Limit of a composite function that is not continuous Below is a link to the graph that I'm working with.
Graph of function f
From this graph, based on my understanding:
$$\lim_{x\rightarrow 2} f(x)$$
The limit does not exist. This is because as $x$ approaches $2$, $f(x)$ is approaching multiple values (specifically $-2$ and $2$).
The next question is where I'm finding this confusing, which is to compute the following limit:
$$\lim_{x\rightarrow -3} f(f(x))$$
As $x$ approaches $-3$ (but $x \neq -3$), $f(x)$ is close to $2$. I know that for composition of limits, we can only "sub in" the output of the inner function, which is $2$ in this case, as the input of the outer function when at least 1 of following conditions are satisfied:
Consider $g\circ f(x)$

*

*$f(x) \neq 2$ for $x$ on an interval centered at $-3$, except maybe at $-3$.

*$g$ continuous at $2$.

Based on what I see on the graph, $f(x)=2$ on the interval around $x=-3$, so the first condition fails. Also, $g$, which I think is the outer $f$ function, is not continuous at $x=2$. So both conditions have failed. Based on this, we would not be able to "sub in" the inner function into the outer function legitimately.
So I tried to work backwards from the answer, which is $-1$. The only thing I could come up with was that as $x$ approaches $-3$, $f(x)=2$. It is not close to $2$, it is exactly $2$. Since it is exactly $2$ and not approaching $2$, we can just sub in the output $2$ into the outer function $f$, and $f(2)=-1$. I'm a bit skeptical that this kind of answer would be correct, but I've run out of ideas. Has my reasoning made sense so far? Perhaps I may be missing out on a key idea?
Any assistance would be greatly appreciated!
EDIT:
Although I'm not 100% sure, I think the answer has to do with the idea that $\lim_{x\rightarrow -3} f(f(x))$ isn't actually a composition of limits at all.
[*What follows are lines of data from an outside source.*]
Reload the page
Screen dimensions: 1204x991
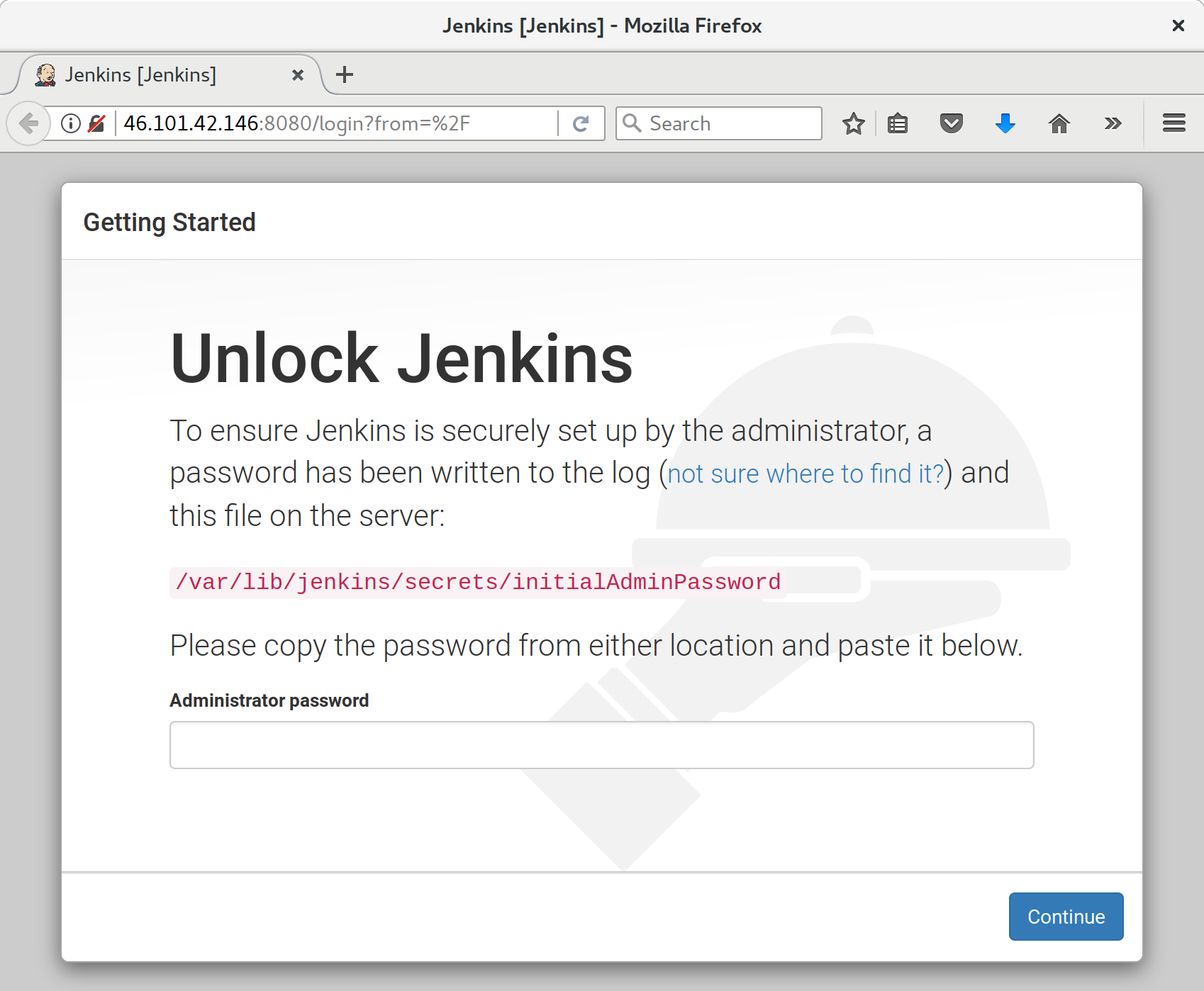[581, 123]
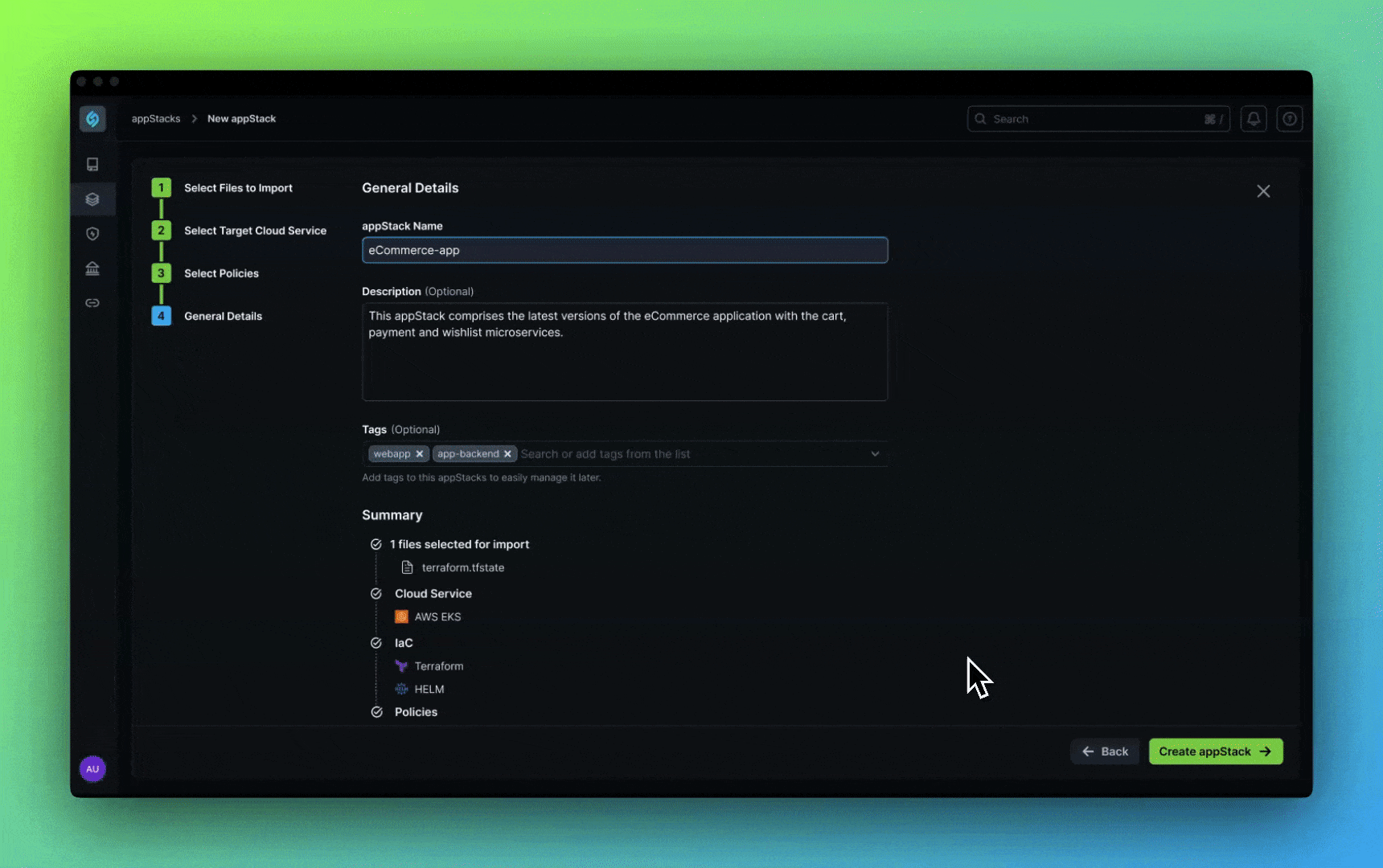The height and width of the screenshot is (868, 1383).
Task: Open the appStacks layers icon in sidebar
Action: click(92, 199)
The prerequisites for composition of limits are:

*

*$\lim_{x\to a}f(x)=L$

*$\lim_{y\to L}g(y)=M$
$\lim_{x\to a}f(x)=L$ means that when $x$ is close to $a$ (but $x\neq a$), $f(x)$ is close to $L$. In our case of $x\to -3$, when $x$ is close to $-3$ (but $x\neq -3$), $f(x)=2$ and is not close to 2. So when we use the output of (1) (which is not a limit anymore by the definition) as the input for (2), there is no need to obey at least one of the two conditions because this is not a composition of limits. We can simply compute and get the final answer of $-1$.
 A: Since you mention you are interested in the reasoning behind the answers, lets go into that first. To be more general, let $A,B,C\subseteq\mathbb{R}$ be non-empty and lets say $f:A\to B$ and $g:B\to C$ are two functions. Given some $a\in A$, we can say that $$\lim_{x\to a}g(f(a))=g\left(\lim_{x\to a}f(x)\right)$$ provided that $g$ is continuous at $\lim\limits_{x\to a}f(x)$.
In your case, we had two points of interest: $x=-3$ and $x=0$. Both of these cases fail to satisfy the above conditions, so we have to resort to another method, that being left and right sided limits.
In the case where $x=-3$, we can approach $x$ from the left and the right; approaching from the left, graphically, tells us that $\lim\limits_{x\to -3^-}f(f(x))=-1$ and approaching from the right tells us that $\lim\limits_{x\to -3^+}f(f(x))=-1$. This means $\lim\limits_{x\to -3}f(f(x))=-1$.
Now, in the case where $x=0$, approaching from the left of zero yields $\lim\limits_{x\to 0^-}f(f(x))=-2$ and approaching from the right similarly yields $\lim\limits_{x\to 0^+}f(f(x))=-2$.
Since you don't need to be completely rigorous in your justification, to compute, for example, the left sided limits, simply move your finger near the left of $-3$ and approximate the out put of $f$ where you finger is. For example, lets say your finger is near $x'=-3.5$. Then $f(-3.5)=2$ and $f(f(-3.5))=f(2)=-1$. From the right, lets say your finger is near $x'=-2.5$. Then $f(f(-2.5))=f(2)=-1$. Since these limits agree, then you can be sure your answer is  $-1$. This is not a very precise answer, but the reasoning behind it is left and right sided limits if you're more interested. Trying to provide epsilon-delta proofs would be a good way to strengthen your understanding of why this works.